#### DATASET RECORDS ####

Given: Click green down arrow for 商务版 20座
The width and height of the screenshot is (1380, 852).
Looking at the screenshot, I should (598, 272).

####
#### DATASET RECORDS ####

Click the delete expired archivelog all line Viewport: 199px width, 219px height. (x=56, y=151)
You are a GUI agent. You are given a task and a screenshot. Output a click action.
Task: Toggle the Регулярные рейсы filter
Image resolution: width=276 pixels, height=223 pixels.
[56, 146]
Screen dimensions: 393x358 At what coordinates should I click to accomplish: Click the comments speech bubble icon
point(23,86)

####

> [PROBLEM DETAILS]:
Would you print exactly, and only, the lines of the data above from the line with "Click the delete" through the line with "Task: Toggle the Регулярные рейсы filter", inclusive?

> [FINAL ANSWER]:
Click the delete expired archivelog all line Viewport: 199px width, 219px height. (x=56, y=151)
You are a GUI agent. You are given a task and a screenshot. Output a click action.
Task: Toggle the Регулярные рейсы filter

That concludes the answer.